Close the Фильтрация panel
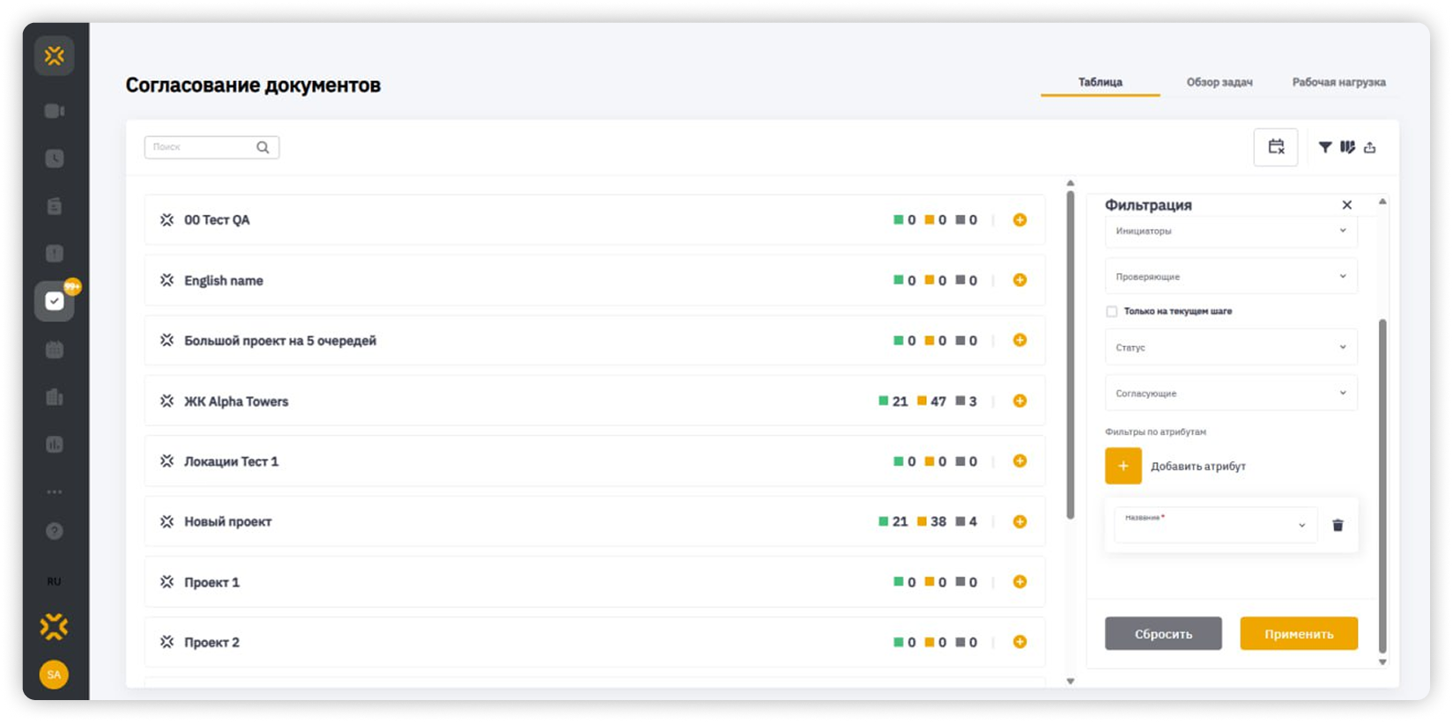1453x723 pixels. (x=1346, y=205)
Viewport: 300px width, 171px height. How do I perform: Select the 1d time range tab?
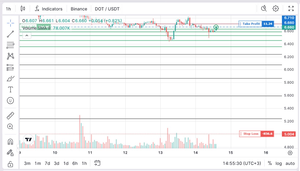pos(66,163)
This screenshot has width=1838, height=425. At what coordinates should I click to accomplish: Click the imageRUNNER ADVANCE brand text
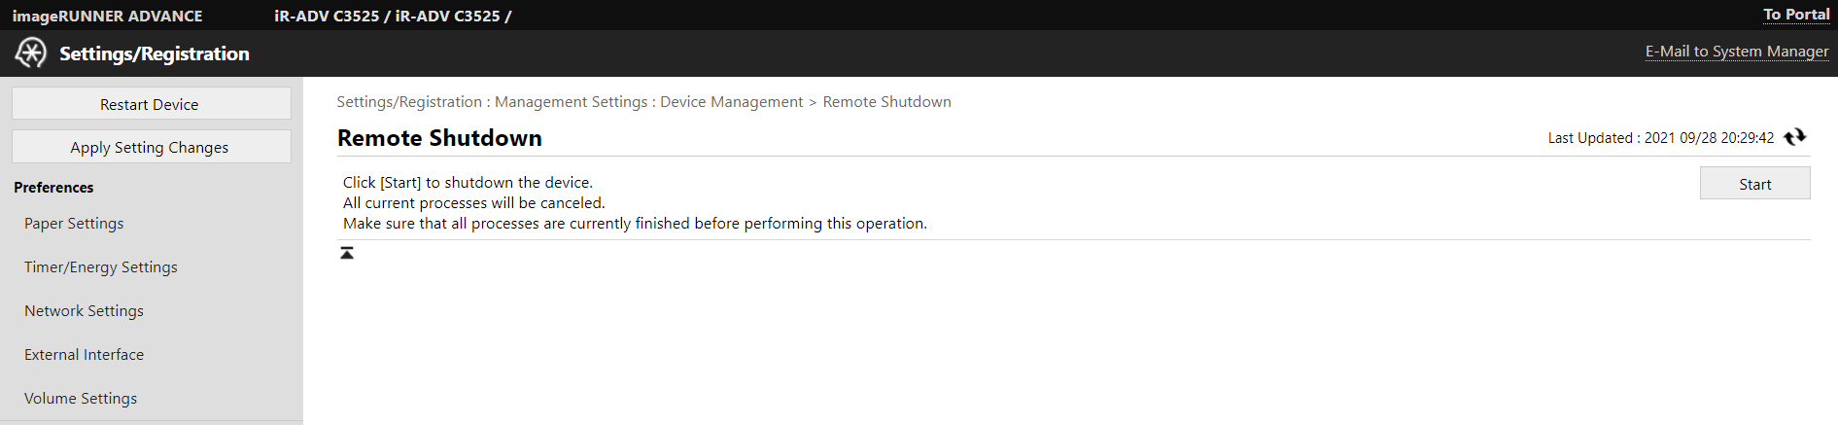click(108, 16)
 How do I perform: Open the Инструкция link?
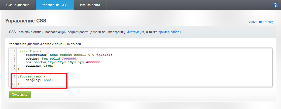[x=135, y=32]
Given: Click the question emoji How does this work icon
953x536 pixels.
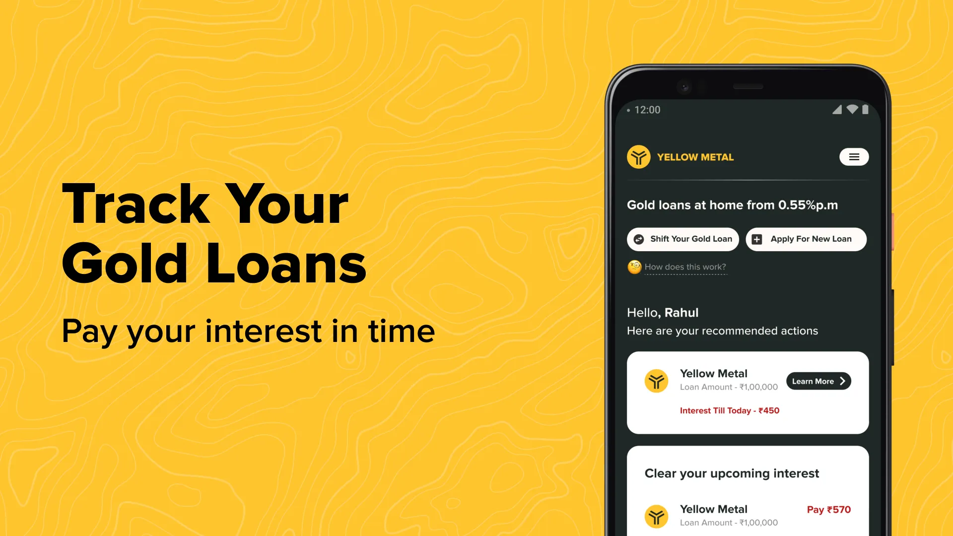Looking at the screenshot, I should click(633, 267).
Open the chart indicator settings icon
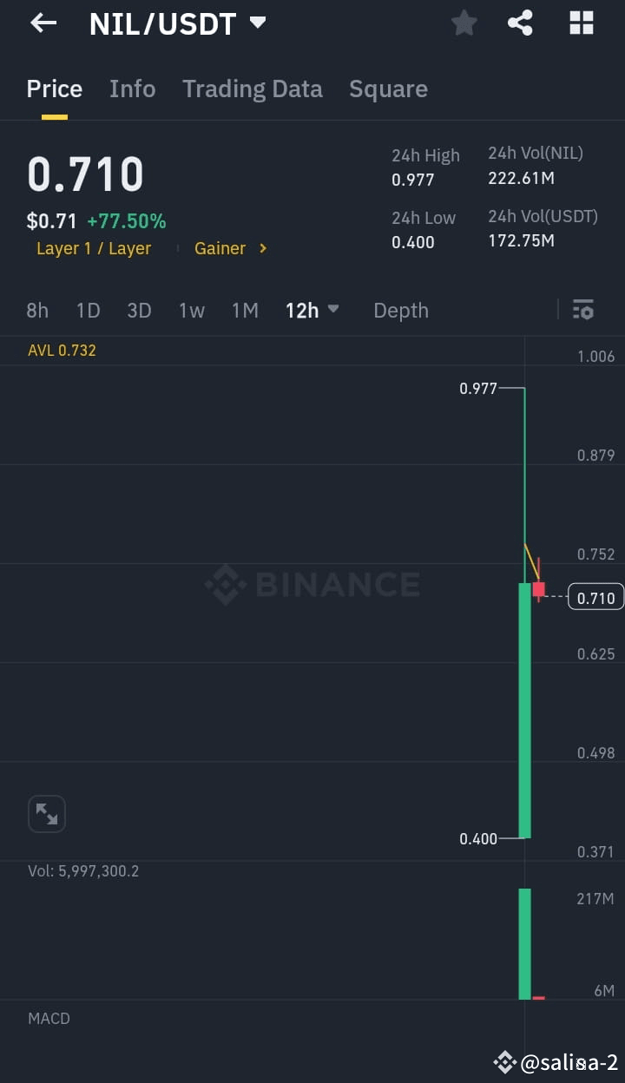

══════════

EXERCISE DETAILS: Reproduce every entry exactly, but omit each picture.

ANSWER SECTION:
Close the Фильтрация panel
1453x723 pixels. (x=1346, y=205)
Viewport: 300px width, 171px height. How do I perform: Select the 1d time range tab?
pos(66,163)
This screenshot has width=1838, height=425. At what coordinates should I click to accomplish: Click the imageRUNNER ADVANCE brand text
click(108, 16)
 How do I perform: Open the Инструкция link?
[x=135, y=32]
Given: Click the question emoji How does this work icon
953x536 pixels.
Looking at the screenshot, I should click(633, 267).
Open the chart indicator settings icon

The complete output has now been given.